- Datensätze zur Aufgabe
▽
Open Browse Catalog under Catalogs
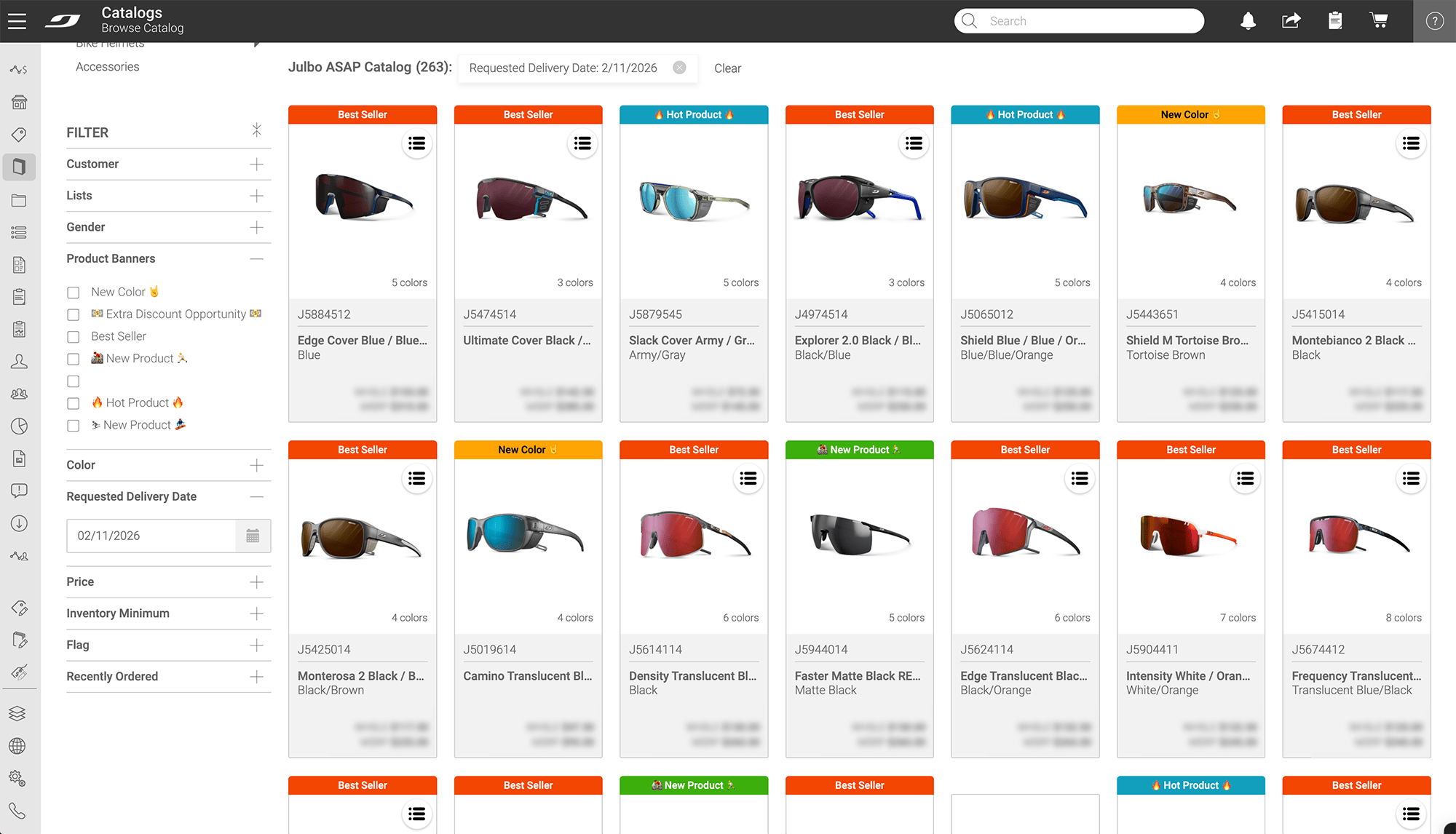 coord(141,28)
△
▽
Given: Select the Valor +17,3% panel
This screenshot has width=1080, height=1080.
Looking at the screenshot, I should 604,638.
△
▽
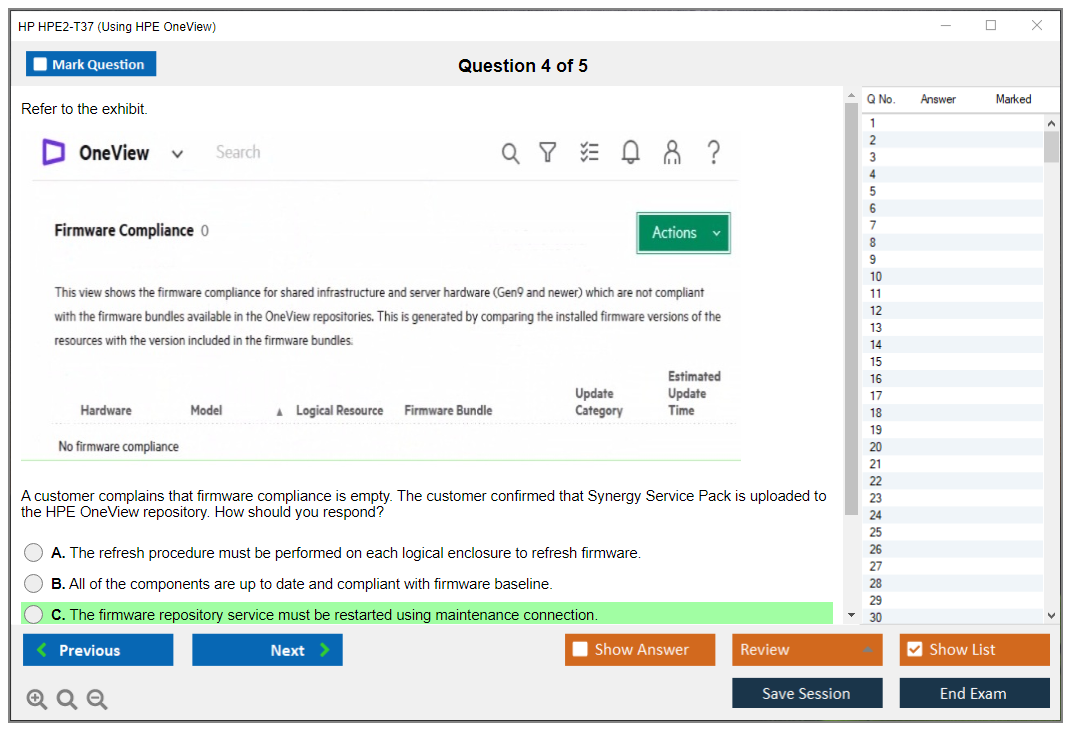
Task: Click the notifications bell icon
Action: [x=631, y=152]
△
- Die Anfrage
Schreibe die Zeilen unverändert ab, beginnend mit der Zeile mit "Given: Select the Valor +17,3% panel" bis einschließlich der Zeile mit "Looking at the screenshot, I should 604,638.".

- Vollständige Antwort
Given: Select the Valor +17,3% panel
This screenshot has width=1080, height=1080.
Looking at the screenshot, I should 604,638.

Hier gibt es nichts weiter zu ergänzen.